Les séries permettent donc une certaine forme de transmission. Celles dont la “base” est politique ont le potentiel de nous expliquer les arcanes du pouvoir. Mais, en tant que fictions, elles comportent un certain nombre d’exagérations ou de raccourcis rendus nécessaires par les contraintes du genre. Elles ont également pour fonction de nous distraire, notamment en présentant des événements et/ou des personnages exceptionnels. Les séries, comme n’importe quel programme télévisuel d’ailleurs, ne sont pas des reflets exacts de la réalité. Elles en sont cependant des révélateurs.#

(*) Professeure à l’École de communication
de l’Université catholique de Louvain

1. Marlène Coulomb-Gully et Jean-Pierre Esquenazi, «Fiction et politique:doubles jeux», Mots. Les langages du politique, 2012, n° 99, p. 9.
2. Le dossier du numéro 99 de la revue Mots. Les langages du politique, dirigé par Marlène Coulomb-Gully et Jean-Pierre Esquenazi, est consacré à ce sujet.

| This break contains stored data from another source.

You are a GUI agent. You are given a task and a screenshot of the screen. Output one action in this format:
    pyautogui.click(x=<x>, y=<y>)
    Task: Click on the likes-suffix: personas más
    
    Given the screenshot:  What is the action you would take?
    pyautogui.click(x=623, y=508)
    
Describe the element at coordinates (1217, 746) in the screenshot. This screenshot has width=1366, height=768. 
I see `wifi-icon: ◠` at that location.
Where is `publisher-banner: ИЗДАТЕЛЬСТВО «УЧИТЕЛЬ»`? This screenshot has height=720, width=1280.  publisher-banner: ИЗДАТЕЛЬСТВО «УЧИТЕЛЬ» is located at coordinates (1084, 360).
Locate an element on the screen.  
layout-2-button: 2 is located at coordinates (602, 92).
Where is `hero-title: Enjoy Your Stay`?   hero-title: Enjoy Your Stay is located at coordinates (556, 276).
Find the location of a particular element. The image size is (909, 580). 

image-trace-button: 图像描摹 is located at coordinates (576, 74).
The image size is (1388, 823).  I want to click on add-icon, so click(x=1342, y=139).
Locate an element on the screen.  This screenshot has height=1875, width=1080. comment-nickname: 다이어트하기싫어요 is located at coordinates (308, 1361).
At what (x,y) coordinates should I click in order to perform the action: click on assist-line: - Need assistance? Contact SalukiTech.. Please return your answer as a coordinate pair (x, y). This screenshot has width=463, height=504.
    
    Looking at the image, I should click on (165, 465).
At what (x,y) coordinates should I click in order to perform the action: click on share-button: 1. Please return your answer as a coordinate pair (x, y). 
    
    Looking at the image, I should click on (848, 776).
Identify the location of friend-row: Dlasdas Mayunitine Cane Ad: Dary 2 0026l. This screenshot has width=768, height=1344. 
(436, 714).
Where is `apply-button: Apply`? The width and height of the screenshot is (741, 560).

3. Yes Minister en 1980, Yes Prime Minister en 1986 et The New Stateman en 1987, qui sont toutes des séries britanniques.
4. Raphaëlle Moine, Les genres du cinéma, Paris, Armand Colin, 2005.
5. Marlène Coulomb-Gully et Jean-Pierre Esquenazi, op. cit., p. 6.
6. Jean-Pierre Esquenazi, La vérité de la fiction. Comment peut-on croire que les récits de fiction nous parlent sérieusement de la réalité ?, Paris, Hermès et Lavoisier, 2009.
7. Marlène Coulomb-Gully et Jean-Pierre Esquenazi, op. cit., p. 7.
8. C’est le titre anglais de la série.
9. Marjolaine Boutet, «Le président des États-Unis, héros de série télévisée. La figure présidentielle dans les séries américaines récentes», Le Temps des médias, 2008/1, n° 10, p. 162.10. Damien Connill, «Le discours sur l’état de l’Union, The West Wing et l’imaginaire constitutionnel», Pouvoirs, 2014/1,
 n° 148, p. 152.
11. Damien Connill, ibid., p. 155.
12. Denise Jodelet, Les représentations sociales, PUF, Paris, 1997, p. 53, citée par Damien Connill, ibid., p. 158.
13. Barbara Villez a ainsi montré que les séries comportent des savoirs techniques sur le système judiciaire: les domaines du droit, le vocabulaire juridique, le personnel de la justice... Voir: Barbara Villez, Séries télé, Visions de la justice, Paris, PUF, 2005.
14. Les spécialistes parlent de savoirs informels véhiculés par une éducation informelle (tout ce qui ne relève pas de l’institution scolaire) et acquise par apprentissage implicite. Cf. Daniel Jacobi, « Savoirs non formels ou apprentissages implicites ? », Recherches en communication, 2001, n°15.